Стихи были написаны в конце раскулачивания между «Старым Крымом» и «Квартирой». Был ли психологический импульс к написанию этих стихов? Импульсов было, наверное, несколько или множество, а не один. Каждый из них в какой-то пропорции участвовал в том, что на языке следователя называлось «акцией» и в начале следствия рассматривалось как террористический акт.
Первый импульс можно назвать «не могу молчать». Поколение наших отцов часто произносило эту формулу. Мы не повторяли ее за отцами, но, видно, есть капля, которая переполняет чашу. К 33 году мы сильно продвинулись в познании действительности. Сталинизм уже проявился в массовом предприятии — раскулачивании — и в частном — в организации на службу государству литературы, перед которой были поставлены чисто государственные цели.
Летом мы были в Старом Крыму, и в стихах впервые появились слова, указывающие, что О. М. видел свежие следы раскулачивания — страшные тени Украины и Кубани [132], голодные крестьяне… В первом варианте стихов Сталин назван душегубцем и мужикоборцем. Все об этом тогда думали и говорили — шепотом, конечно, и стихи не опередили своего времени. Они опередили только сознание правящих кругов и тех, кто им прислуживал.
Вторая предпосылка для написания этих стихов — сознание собственной обреченности. Прятаться «шапкой в рукав» было поздно. Стихи тридцатых годов уже ходили по рукам.
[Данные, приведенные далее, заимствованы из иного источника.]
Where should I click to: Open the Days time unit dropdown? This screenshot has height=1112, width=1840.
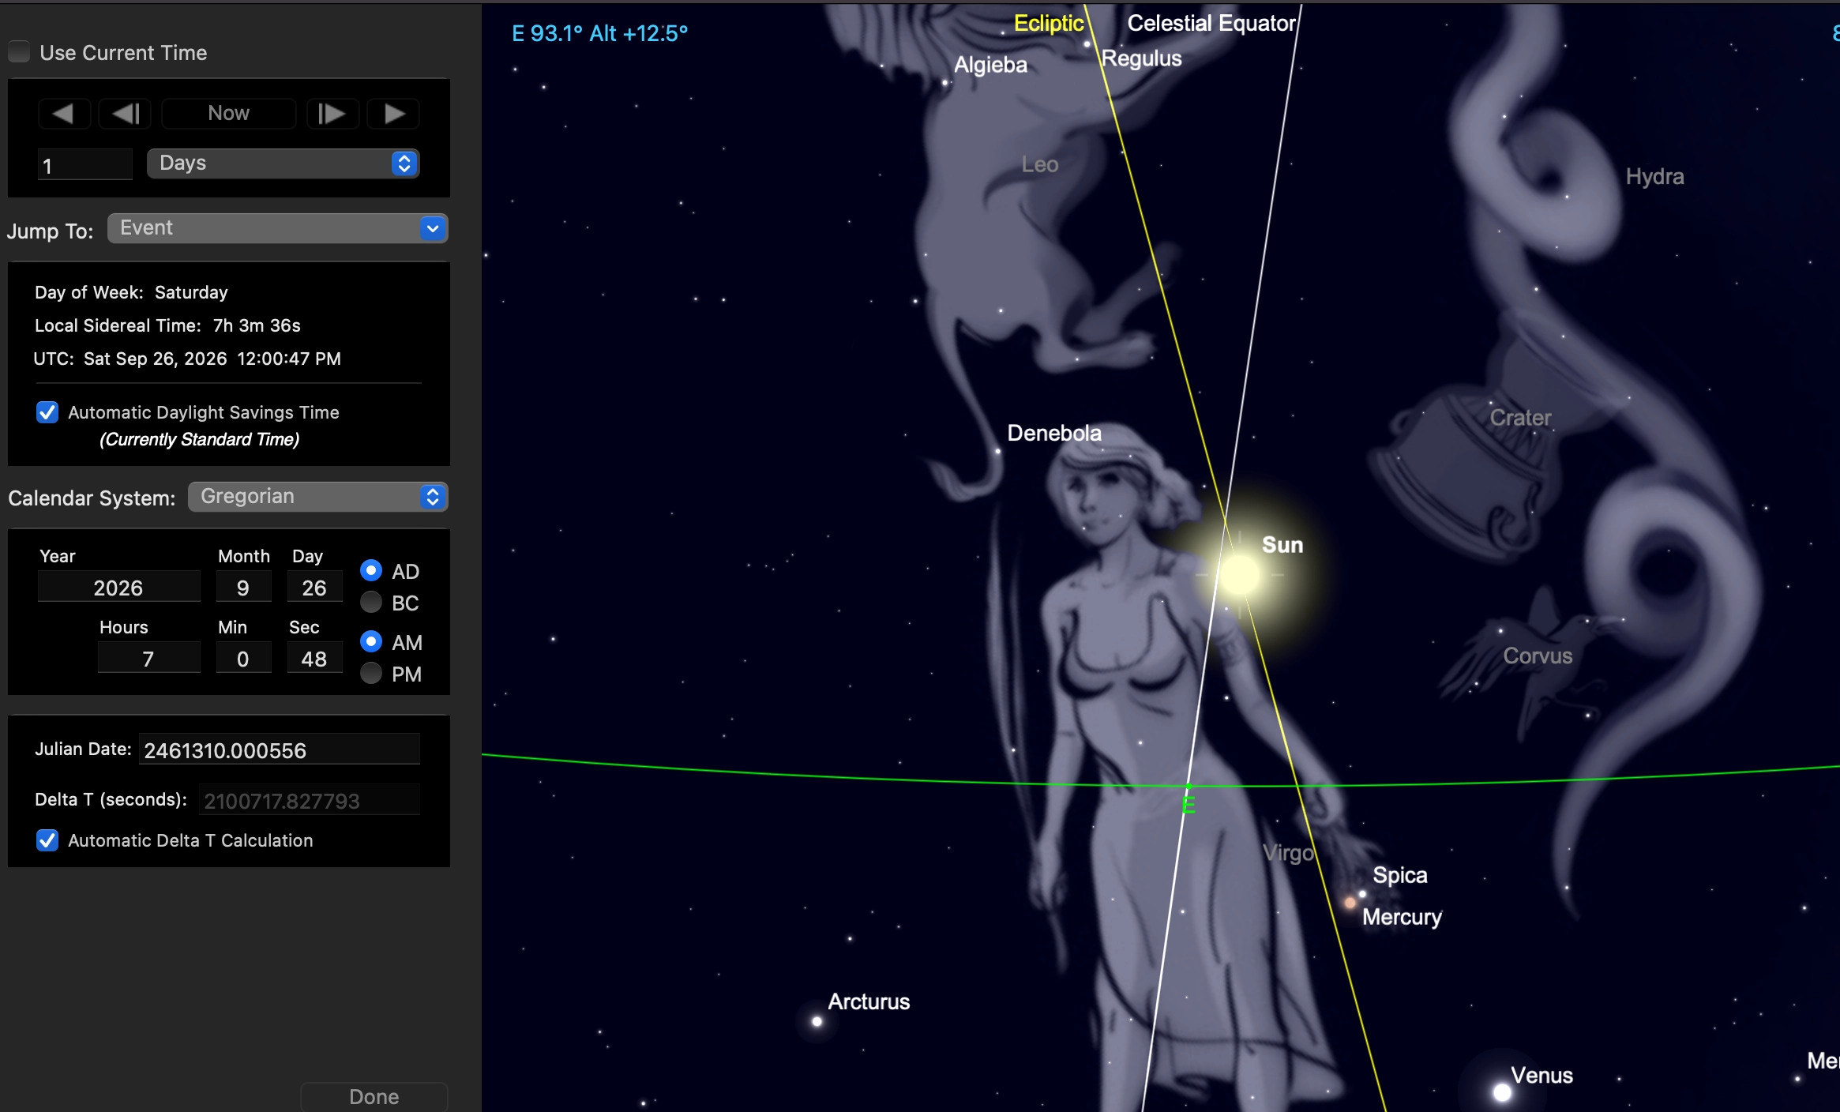pyautogui.click(x=283, y=163)
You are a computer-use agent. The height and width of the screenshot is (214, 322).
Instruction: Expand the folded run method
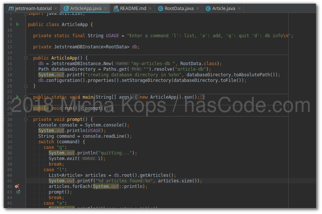(26, 108)
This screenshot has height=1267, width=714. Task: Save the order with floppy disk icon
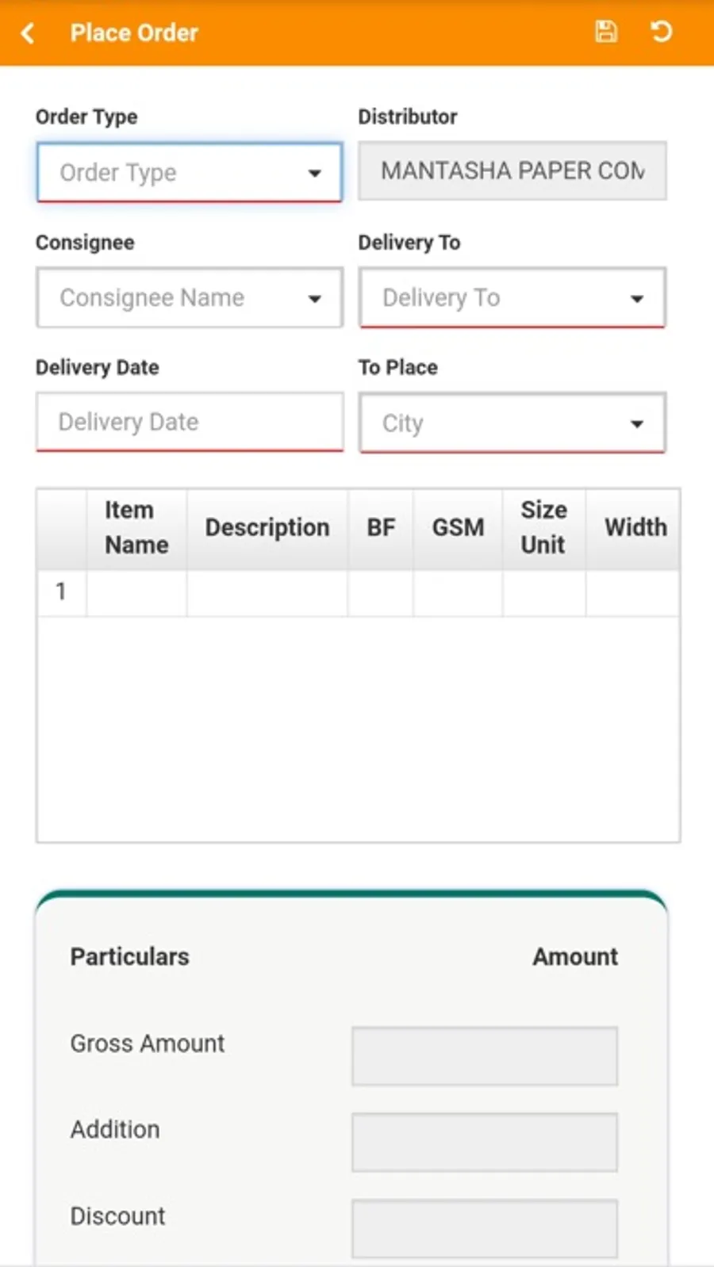tap(606, 32)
В «Правде» появился разносный подвал без подписи [133], где «Путешествие в Армению» называлось «лакейской прозой». Это было уже не предупреждение, а подведение итогов. До этого со мной говорил редактор Гослита Чечановский, который «советовал» немедленно в печати отказаться от «Путешествия в Армению», иначе, как он говорил, вы раскаетесь… Все предупреждения в форме угроз и советов были уже сделаны (Тройский, Гусев), но О. М. ими пренебрег. Гибель надвигалась.